The excuses made by companies that have suffered a data breach are being parodied online by a new website, whose creator is unknown.
"Why the f*ck was I breached?" uses algorithms to generate a slew of entertaining excuses that attempt to explain how data came to be exposed.
Excuses that appear on the site include "Anonymous collective used that other vulnerability we were going to patch next Tuesday to make a mess," "Russians used an open window in the server room to transfer 7 petabytes of data," and "Teenagers used nefarious techniques to do something, but we aren't quite sure what it is."
Along with each excuse comes an assurance that no further breaches will occur because the company has taken some kind of action that even a cybersecurity novice can see will be totally ineffective at preventing a similar incident from occurring.
Preventative actions that appear on the site include "We have since worked with law enforcement," "We have since copy-pasted a security policy we found on Google," and "We have since watched the movie Hacker 8 times back to back."

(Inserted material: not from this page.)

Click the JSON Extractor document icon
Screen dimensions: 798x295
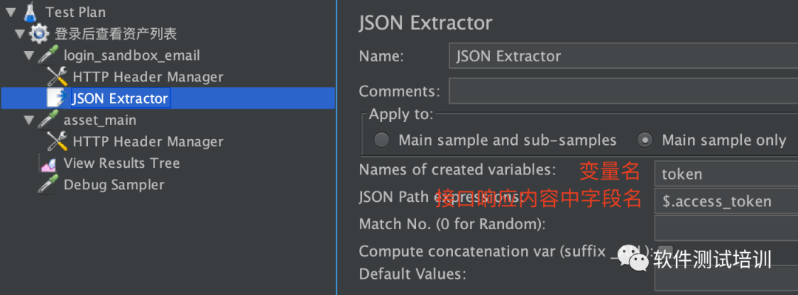(x=55, y=98)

The site opens with the statement: "Did you just lose 100m customer SSNs because your root password was 'password,' you set an S3 bucket to public, or you didn't patch a well-known vulnerability for 8 months? Is the media and government chewing you out because of it? Worry not! Our free excuse generator will help you develop an air-tight breach statement in no time!"
Users can then scroll down to view an auto-generated breach excuse. To make the next excuse appear, users must click a button that reads "Equifax already f*cking used that one."
While the site was clearly created for comic effect, by mocking the often vague information disclosed by companies following a data breach it flags the salient issue of how cybersecurity is approached and implemented.
The site aims particular criticism at Equifax, which exposed the personal information of 147 million people in July 2017. Although staggering in size, this breach is paltry when compared to the breaches that affected 3 billion Yahoo users in 2013 and 500 million Marriott customers between 2014 and 2018.